WORK TO COMPLETE: Render the rows below as a Markdown table with two columns, No. and Content, giving each line its number and its full wording, and leave out any blank lines.

+---+

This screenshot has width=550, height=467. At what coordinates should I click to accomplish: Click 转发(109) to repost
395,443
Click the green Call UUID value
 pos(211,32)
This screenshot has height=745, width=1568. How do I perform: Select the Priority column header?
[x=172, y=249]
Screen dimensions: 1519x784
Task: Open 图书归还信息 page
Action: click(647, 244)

+---+

FINAL RESULT:
| No. | Content |
|---|---|
| 1 | This screenshot has width=550, height=467. At what coordinates should I click to accomplish: Click 转发(109) to repost |
| 2 | 395,443 |
| 3 | Click the green Call UUID value |
| 4 |  pos(211,32) |
| 5 | This screenshot has height=745, width=1568. How do I perform: Select the Priority column header? |
| 6 | [x=172, y=249] |
| 7 | Screen dimensions: 1519x784 |
| 8 | Task: Open 图书归还信息 page |
| 9 | Action: click(647, 244) |